It is rare for me to read a book twice. I can count those books on one hand. I have read this book twice, not because I enjoyed it: I didn't. I read it twice because it is important.
Brief autobiographical sketch: growing up in Somerville, MA (way before it was cool to live there), I had many black friends. By the time I went to junior high school, high school, then college, I had none. None of that was on purpose; it's just the way it happened. While I went to college, I learned from my (predictably) liberal college professors about all the -ists and -isms of America: racism, sexism, heteronormity, misogyny, classism, you name it. Of course, I may have learned it all, but I promptly forgot it, and here's why: the knowledge had no applicability in my world. It was interesting, like knowing the borders of the Late Roman Empire, or how a neuron functioned, but it wasn't something that I ever had cause to use in my day to day life. Everyone I knew was largely like me: white, working class, or middle class, heterosexual (with a few exceptions), and--to me--'normal.' That's what 'normal' was to me: people who looked and spoke and acted and lived as I did.
Fast forward to the United States Navy, where, for the first time in my life, I was actually with people who were not white, Northeastern Catholics. I lived, worked, played, and fought in very close quarters with a lot of black people (or, if you prefer, African-Americans). Sitting in a dark room for twelve hours at a time with nothing to do but talk, or living in the very (very!) difficult environment of a deployed warship, you get to know each other quite well. During those days, for the first (and only) time in my life, I had candid discussions about things like race and class. I learned a lot. My horizons, as they say, were broadened.

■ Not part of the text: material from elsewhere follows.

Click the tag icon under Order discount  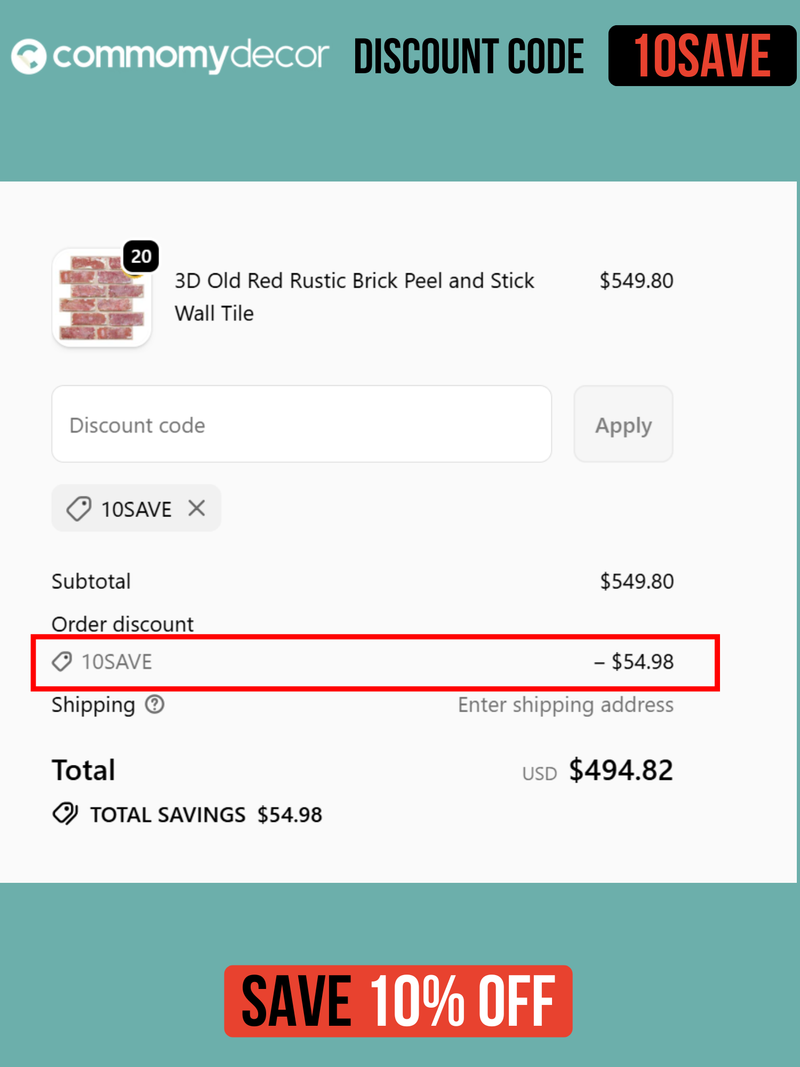point(63,661)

Then I forgot all about it. Why? I came home. White. Middle class. Straight (mostly). Catholics. Friends. Family. Co-workers. 'Normal.' When I became a teacher in 1999, one of the first classes I had to take was called "Diversity and Multiculturalism,' or something like that. You can picture my eye-rolling "Oh great, PC bullshit" attitude when I first sat down with my fellow graduate students (including the young lady who would later become my wife). We went to class for about three weeks before my first day in the Boston Public Schools, at Dorchester High School, which was about 95% 'minority'(that is, black, Hispanic, Asian, etc.) I felt as though I had landed on Mars. Everything I had learned about in college, everything my black friends had told me about in the military, and everything I was currently learning about in my "Oh great, PC bullshit" class was absolutely, ass-kickingly, eye-openingly true. BAM! Welcome to America, white boy.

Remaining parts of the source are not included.